The overall results of the CarbonBlack project clearly demonstrated that the effects of carbon black nanoparticles in biological systems are largely determined by the chemical nature of their surface. The strongest biological effects were seen in the in vitro and ex vivo systems when exposed to acetylene black particles. After treatment with CBNPs, the observed effects were largely associated with the induced mRNA expression of cytochrome-P450-oxidoreductases CYP1A1 and CYP1B1 together with an increased cytotoxicity particularly in cells with secretory function. Acetylene black proved to be the only carbonaceous nanoparticles, which stimulated the mRNA expression of proinflammatory cytokines / chemokines.
In the mouse model, the impact of the carbon black nanoparticles on the respiratory epithelium showed a decrease from the trachea down to the bronchioles. The induction of proinflammatory cytokines in the lung parenchyma was more pronounced in the tissues of rats and humans compared to the mouse, which was confirmed in comparative experiments on precision cut lung slices (PCLS). After oropharyngeal aspiration of suspensions with carbon black nanoparticles, only acetylene black particles caused an increase of alveolar epithelial cells type II, as well as an altered mRNA expression of key enzymes responsible for synthesis of alveolar surfactant.
The findings of the in vitro and ex vivo assay systems correlated well with the performed in vivo inhalation study. Exposure of rats to carbon black nanoparticles using the OECD test guideline 412 showed no significant toxic effects with only the acetylene black particles causing a very moderate inflammation.

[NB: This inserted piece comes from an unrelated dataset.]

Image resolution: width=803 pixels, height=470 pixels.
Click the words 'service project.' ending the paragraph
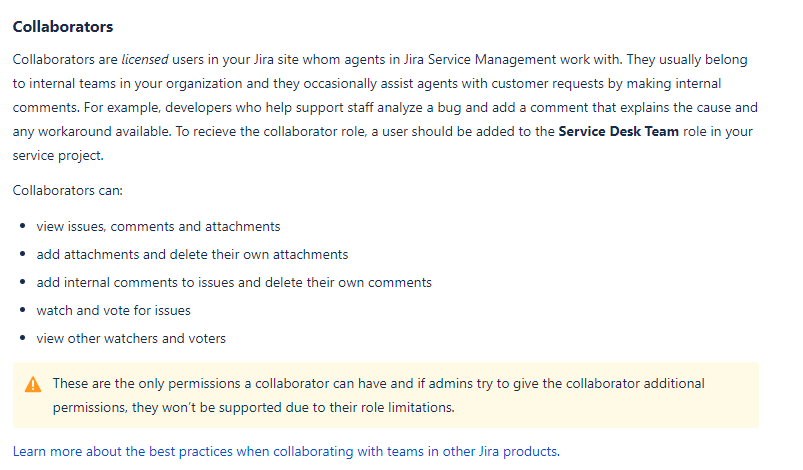coord(58,156)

The results of this project suggest that the biological / toxic effects of carbon black nanoparticles can be enhanced by functionalising the particle surface with polycyclic aromatic hydrocarbons (PAH) provided that the exposed cells are able to react sensitive to PAHs by expression of cytochrome-P450-oxidoreductases. In addition, these findings also suggest that the acute pulmonary toxicity of unmodified carbon black nanoparticles and PAH-coated carbon black nanoparticles is very low.